Carly: Well, it totally trivialized the Black Lives Matter movement. It commercialized it. And it used all of the imagery of a protest without any of the context. According to a New York Times article about this event, Pepsi “[appropriated] imagery from serious protests to sell its product, while minimizing the danger protestors encounter and the frustration they feel.”[38]

Marissa: Exactly. So afterwards, both Jenner and PepsiCo publicly apologized, and they pulled the commercial. (But you can still watch it if you search for it. At least pieces of it.) Because of social media, this fiasco really spread. There were some good memes about it, haha. And I mean, this wasn’t that long ago and Kendall Jenner is one of the Kardashians…. So some of us might not really see this ad campaign as historically significant. It just might seem silly. And it kind of is, but it shows perhaps the first time where the public overwhelmingly responded negatively to the Aunt Jemima/Quaker Oats/PepsiCo company. Like, they’d been criticized before (mainly from black people). But because it had a big name like Jenner’s attached to it, it was during this time of social media, and probably because more people were aware with systemic racial issues at this point, it’s probably a combination of those things as to why this was such an advertisement failure.[39]
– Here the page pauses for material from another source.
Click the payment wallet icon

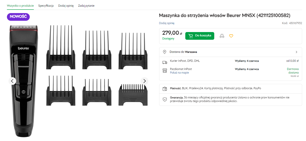[x=165, y=89]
Carly: Yes. So, if this Pepsi incident didn’t retire Aunt Jemima, then what did? As we’ve hinted throughout this episode, something needed to happen to make Aunt Jemima’s image incredibly unpopular and therefore, unprofitable. Throughout this episode we’ve talked about subtle tweaks and changes the Aunt Jemima company made. But it wasn’t until last Summer, 2020, when Aunt Jemima could finally retire.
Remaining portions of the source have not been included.